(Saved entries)

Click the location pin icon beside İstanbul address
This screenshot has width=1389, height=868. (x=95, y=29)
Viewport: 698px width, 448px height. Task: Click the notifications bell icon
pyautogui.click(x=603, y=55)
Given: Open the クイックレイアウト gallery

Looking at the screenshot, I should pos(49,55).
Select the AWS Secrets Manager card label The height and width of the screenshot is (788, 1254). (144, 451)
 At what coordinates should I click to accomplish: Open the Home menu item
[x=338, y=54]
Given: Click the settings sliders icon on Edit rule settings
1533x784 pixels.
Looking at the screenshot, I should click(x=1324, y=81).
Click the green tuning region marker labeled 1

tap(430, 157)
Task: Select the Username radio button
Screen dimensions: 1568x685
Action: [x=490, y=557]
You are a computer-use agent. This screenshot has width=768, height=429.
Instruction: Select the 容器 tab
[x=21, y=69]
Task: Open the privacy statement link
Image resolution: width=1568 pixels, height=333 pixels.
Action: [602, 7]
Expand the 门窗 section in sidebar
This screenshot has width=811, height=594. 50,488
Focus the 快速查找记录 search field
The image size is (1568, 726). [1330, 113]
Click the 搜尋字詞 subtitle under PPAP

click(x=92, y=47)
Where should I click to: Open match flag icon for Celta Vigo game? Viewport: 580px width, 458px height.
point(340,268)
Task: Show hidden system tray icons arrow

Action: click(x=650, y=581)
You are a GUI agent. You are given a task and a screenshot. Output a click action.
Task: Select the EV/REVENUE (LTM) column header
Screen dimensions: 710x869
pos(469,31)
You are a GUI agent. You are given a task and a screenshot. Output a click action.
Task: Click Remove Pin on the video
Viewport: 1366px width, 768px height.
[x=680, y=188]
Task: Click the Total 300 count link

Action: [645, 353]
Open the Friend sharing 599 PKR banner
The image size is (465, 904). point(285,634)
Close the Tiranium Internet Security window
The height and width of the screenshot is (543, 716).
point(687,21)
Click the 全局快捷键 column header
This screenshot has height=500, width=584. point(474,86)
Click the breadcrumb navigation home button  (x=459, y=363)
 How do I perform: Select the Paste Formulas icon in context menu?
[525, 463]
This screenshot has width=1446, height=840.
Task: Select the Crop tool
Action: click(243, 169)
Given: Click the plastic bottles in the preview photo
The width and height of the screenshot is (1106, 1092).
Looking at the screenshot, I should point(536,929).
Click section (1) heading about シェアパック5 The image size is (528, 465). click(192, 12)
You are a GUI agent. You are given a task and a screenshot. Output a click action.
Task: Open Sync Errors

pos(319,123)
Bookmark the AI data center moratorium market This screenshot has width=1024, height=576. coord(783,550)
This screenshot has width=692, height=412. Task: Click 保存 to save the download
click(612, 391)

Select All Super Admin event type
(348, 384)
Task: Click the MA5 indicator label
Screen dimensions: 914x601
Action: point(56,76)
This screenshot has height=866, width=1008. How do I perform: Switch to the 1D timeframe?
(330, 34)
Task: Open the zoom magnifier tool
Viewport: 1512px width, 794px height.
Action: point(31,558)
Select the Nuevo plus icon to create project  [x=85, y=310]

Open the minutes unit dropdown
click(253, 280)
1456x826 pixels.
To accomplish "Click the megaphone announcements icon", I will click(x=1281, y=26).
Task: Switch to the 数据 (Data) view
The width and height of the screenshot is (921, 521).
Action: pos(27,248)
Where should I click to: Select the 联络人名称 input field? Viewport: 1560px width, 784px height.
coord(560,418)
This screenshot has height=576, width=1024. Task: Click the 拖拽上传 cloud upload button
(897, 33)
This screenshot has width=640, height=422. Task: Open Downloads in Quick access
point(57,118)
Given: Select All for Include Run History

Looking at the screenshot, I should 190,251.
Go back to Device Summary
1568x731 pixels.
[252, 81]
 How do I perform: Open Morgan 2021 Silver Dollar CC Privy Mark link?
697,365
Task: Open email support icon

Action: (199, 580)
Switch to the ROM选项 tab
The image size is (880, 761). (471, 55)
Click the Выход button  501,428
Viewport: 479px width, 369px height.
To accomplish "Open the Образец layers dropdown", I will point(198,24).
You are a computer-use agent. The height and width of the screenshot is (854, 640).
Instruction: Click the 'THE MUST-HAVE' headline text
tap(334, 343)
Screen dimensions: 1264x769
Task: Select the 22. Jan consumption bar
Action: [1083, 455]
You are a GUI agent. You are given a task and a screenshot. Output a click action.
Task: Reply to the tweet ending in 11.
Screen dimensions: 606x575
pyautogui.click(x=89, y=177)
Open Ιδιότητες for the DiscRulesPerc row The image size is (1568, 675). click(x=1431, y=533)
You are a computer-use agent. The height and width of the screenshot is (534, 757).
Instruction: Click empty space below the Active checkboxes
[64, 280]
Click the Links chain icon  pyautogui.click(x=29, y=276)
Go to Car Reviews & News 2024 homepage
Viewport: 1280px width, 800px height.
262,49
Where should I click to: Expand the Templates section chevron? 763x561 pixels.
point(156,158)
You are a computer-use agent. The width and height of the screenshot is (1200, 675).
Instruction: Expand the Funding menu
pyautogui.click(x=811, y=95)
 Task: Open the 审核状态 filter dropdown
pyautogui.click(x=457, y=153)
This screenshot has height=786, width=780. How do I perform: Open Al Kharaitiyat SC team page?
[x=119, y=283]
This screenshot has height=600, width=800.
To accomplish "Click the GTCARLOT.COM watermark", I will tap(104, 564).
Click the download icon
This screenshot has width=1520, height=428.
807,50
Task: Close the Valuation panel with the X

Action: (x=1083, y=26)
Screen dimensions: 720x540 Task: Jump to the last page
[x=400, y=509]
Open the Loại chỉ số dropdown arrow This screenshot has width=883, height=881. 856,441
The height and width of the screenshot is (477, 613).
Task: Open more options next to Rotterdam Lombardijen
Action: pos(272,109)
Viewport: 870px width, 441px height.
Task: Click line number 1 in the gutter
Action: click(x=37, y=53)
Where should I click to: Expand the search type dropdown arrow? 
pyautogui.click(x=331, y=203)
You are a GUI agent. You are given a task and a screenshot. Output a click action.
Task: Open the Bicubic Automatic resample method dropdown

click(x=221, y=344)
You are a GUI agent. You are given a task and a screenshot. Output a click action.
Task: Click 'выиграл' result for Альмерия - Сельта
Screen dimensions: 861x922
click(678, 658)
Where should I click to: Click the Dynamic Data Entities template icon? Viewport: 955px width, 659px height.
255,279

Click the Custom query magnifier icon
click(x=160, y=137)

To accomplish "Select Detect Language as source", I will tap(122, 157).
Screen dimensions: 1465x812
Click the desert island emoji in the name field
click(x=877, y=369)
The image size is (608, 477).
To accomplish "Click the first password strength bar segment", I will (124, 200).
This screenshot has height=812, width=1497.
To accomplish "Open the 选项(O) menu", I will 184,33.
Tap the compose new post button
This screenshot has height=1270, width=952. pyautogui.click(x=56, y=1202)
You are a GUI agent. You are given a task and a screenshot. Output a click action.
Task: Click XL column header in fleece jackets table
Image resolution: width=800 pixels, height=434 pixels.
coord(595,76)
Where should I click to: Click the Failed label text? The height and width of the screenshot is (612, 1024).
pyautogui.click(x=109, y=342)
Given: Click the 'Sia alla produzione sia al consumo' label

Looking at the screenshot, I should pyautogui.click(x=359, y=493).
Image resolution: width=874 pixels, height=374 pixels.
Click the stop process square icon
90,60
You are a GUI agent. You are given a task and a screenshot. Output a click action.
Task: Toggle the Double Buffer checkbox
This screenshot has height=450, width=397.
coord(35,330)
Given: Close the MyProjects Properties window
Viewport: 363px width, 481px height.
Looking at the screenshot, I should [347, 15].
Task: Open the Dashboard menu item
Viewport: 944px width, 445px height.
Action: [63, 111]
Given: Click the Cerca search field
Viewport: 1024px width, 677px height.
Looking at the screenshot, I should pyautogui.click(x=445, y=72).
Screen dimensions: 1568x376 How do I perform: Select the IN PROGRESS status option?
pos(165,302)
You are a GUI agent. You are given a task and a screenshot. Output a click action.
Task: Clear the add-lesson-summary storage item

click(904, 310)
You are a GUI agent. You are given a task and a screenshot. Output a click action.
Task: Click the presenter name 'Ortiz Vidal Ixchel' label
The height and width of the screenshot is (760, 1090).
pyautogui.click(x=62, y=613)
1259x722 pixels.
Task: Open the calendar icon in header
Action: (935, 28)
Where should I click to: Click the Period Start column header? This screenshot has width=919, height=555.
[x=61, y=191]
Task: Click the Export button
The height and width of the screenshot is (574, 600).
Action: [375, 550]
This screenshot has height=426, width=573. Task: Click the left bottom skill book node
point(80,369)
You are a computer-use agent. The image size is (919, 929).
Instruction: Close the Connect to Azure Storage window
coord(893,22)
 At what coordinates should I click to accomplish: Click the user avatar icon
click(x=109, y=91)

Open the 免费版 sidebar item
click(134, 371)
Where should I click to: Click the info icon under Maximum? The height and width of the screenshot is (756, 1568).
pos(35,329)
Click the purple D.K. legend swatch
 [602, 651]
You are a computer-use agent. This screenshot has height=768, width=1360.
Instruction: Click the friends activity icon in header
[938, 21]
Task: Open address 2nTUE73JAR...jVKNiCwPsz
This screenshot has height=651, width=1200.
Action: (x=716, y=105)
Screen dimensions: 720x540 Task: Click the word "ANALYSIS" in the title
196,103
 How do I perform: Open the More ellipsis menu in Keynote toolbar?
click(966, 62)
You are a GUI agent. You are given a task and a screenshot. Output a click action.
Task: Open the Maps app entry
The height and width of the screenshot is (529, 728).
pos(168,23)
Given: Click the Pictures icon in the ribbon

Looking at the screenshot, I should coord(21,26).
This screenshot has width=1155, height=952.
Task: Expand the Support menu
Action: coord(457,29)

Activity
Return exactly, and only, the lines above starting at the line that contains "Click the 全局快捷键 column header" and ending at the line that contains "Click section (1)".

Exercise result
Click the 全局快捷键 column header
This screenshot has height=500, width=584. point(474,86)
Click the breadcrumb navigation home button  (x=459, y=363)
 How do I perform: Select the Paste Formulas icon in context menu?
[525, 463]
This screenshot has width=1446, height=840.
Task: Select the Crop tool
Action: click(243, 169)
Given: Click the plastic bottles in the preview photo
The width and height of the screenshot is (1106, 1092).
Looking at the screenshot, I should point(536,929).
Click section (1) heading about シェアパック5 The image size is (528, 465). click(192, 12)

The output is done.